◆ **Exercise data**
* * * *

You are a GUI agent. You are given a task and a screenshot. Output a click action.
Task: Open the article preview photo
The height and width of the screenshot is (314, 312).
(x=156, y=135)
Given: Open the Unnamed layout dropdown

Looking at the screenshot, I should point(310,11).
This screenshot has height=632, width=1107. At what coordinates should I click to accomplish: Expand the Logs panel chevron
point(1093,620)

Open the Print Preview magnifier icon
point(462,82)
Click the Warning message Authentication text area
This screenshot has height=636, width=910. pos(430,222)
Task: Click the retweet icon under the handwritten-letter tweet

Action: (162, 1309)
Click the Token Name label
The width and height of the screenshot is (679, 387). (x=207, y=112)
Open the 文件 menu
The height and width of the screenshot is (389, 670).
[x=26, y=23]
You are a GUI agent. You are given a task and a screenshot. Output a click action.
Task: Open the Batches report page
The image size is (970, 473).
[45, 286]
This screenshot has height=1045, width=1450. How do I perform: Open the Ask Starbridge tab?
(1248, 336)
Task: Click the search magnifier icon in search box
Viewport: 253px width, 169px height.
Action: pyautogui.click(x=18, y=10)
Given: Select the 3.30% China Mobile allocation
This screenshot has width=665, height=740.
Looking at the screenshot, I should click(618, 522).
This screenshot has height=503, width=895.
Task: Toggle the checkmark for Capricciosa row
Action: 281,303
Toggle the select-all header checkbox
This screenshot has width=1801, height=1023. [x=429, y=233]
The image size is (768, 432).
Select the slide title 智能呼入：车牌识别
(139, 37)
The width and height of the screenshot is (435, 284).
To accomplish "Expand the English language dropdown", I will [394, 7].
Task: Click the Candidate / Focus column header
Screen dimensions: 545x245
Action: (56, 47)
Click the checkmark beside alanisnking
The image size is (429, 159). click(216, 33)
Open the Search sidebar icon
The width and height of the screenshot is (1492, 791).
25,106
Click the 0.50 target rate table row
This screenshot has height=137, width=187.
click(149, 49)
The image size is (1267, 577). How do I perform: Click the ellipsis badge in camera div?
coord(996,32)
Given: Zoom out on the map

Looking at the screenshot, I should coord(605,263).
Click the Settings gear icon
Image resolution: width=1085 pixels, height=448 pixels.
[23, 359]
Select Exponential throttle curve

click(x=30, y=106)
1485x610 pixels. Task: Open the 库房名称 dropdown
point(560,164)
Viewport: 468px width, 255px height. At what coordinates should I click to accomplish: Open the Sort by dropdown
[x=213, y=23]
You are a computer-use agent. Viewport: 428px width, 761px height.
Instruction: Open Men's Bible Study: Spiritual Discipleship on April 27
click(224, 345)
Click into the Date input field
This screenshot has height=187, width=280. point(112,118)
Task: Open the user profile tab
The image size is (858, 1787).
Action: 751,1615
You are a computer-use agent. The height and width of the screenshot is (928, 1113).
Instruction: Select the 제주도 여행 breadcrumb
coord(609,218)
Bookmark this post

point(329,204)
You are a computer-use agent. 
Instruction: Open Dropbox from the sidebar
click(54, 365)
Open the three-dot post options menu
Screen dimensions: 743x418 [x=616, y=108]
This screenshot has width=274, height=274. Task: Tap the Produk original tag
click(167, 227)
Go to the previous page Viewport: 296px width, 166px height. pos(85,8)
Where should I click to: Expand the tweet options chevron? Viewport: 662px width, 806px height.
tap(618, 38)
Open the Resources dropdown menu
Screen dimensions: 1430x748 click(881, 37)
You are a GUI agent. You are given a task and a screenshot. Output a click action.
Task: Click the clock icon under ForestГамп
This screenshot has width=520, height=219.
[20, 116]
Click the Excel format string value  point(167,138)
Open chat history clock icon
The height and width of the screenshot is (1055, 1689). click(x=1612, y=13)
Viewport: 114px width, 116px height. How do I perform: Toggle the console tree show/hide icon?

* * * *

Arrange every line of the listing above as a numbered list, omitting blank lines.

◆ **Exercise result**
1. You are a GUI agent. You are given a task and a screenshot. Output a click action.
2. Task: Open the article preview photo
3. The height and width of the screenshot is (314, 312).
4. (x=156, y=135)
5. Given: Open the Unnamed layout dropdown
6. Looking at the screenshot, I should point(310,11).
7. This screenshot has height=632, width=1107. At what coordinates should I click to accomplish: Expand the Logs panel chevron
8. point(1093,620)
9. Open the Print Preview magnifier icon
10. point(462,82)
11. Click the Warning message Authentication text area
12. This screenshot has height=636, width=910. pos(430,222)
13. Task: Click the retweet icon under the handwritten-letter tweet
14. Action: (162, 1309)
15. Click the Token Name label
16. The width and height of the screenshot is (679, 387). (x=207, y=112)
17. Open the 文件 menu
18. The height and width of the screenshot is (389, 670).
19. [x=26, y=23]
20. You are a GUI agent. You are given a task and a screenshot. Output a click action.
21. Task: Open the Batches report page
22. The image size is (970, 473).
23. [45, 286]
24. This screenshot has height=1045, width=1450. How do I perform: Open the Ask Starbridge tab?
25. (1248, 336)
26. Task: Click the search magnifier icon in search box
27. Viewport: 253px width, 169px height.
28. Action: pyautogui.click(x=18, y=10)
29. Given: Select the 3.30% China Mobile allocation
30. This screenshot has width=665, height=740.
31. Looking at the screenshot, I should click(618, 522).
32. This screenshot has height=503, width=895.
33. Task: Toggle the checkmark for Capricciosa row
34. Action: 281,303
35. Toggle the select-all header checkbox
36. This screenshot has width=1801, height=1023. [x=429, y=233]
37. The image size is (768, 432).
38. Select the slide title 智能呼入：车牌识别
39. (139, 37)
40. The width and height of the screenshot is (435, 284).
41. To accomplish "Expand the English language dropdown", I will [394, 7].
42. Task: Click the Candidate / Focus column header
43. Screen dimensions: 545x245
44. Action: (56, 47)
45. Click the checkmark beside alanisnking
46. The image size is (429, 159). click(216, 33)
47. Open the Search sidebar icon
48. The width and height of the screenshot is (1492, 791).
49. 25,106
50. Click the 0.50 target rate table row
51. This screenshot has height=137, width=187.
52. click(149, 49)
53. The image size is (1267, 577). How do I perform: Click the ellipsis badge in camera div?
54. coord(996,32)
55. Given: Zoom out on the map
56. Looking at the screenshot, I should coord(605,263).
57. Click the Settings gear icon
58. Image resolution: width=1085 pixels, height=448 pixels.
59. [23, 359]
60. Select Exponential throttle curve
61. click(x=30, y=106)
62. 1485x610 pixels. Task: Open the 库房名称 dropdown
63. point(560,164)
64. Viewport: 468px width, 255px height. At what coordinates should I click to accomplish: Open the Sort by dropdown
65. [x=213, y=23]
66. You are a computer-use agent. Viewport: 428px width, 761px height.
67. Instruction: Open Men's Bible Study: Spiritual Discipleship on April 27
68. click(224, 345)
69. Click into the Date input field
70. This screenshot has height=187, width=280. point(112,118)
71. Task: Open the user profile tab
72. The image size is (858, 1787).
73. Action: 751,1615
74. You are a computer-use agent. The height and width of the screenshot is (928, 1113).
75. Instruction: Select the 제주도 여행 breadcrumb
76. coord(609,218)
77. Bookmark this post
78. point(329,204)
79. You are a computer-use agent. 
80. Instruction: Open Dropbox from the sidebar
81. click(54, 365)
82. Open the three-dot post options menu
83. Screen dimensions: 743x418 [x=616, y=108]
84. This screenshot has width=274, height=274. Task: Tap the Produk original tag
85. click(167, 227)
86. Go to the previous page Viewport: 296px width, 166px height. pos(85,8)
87. Where should I click to: Expand the tweet options chevron? Viewport: 662px width, 806px height.
88. tap(618, 38)
89. Open the Resources dropdown menu
90. Screen dimensions: 1430x748 click(881, 37)
91. You are a GUI agent. You are given a task and a screenshot. Output a click action.
92. Task: Click the clock icon under ForestГамп
93. This screenshot has width=520, height=219.
94. [20, 116]
95. Click the Excel format string value  point(167,138)
96. Open chat history clock icon
97. The height and width of the screenshot is (1055, 1689). click(x=1612, y=13)
98. Viewport: 114px width, 116px height. How do I perform: Toggle the console tree show/hide icon?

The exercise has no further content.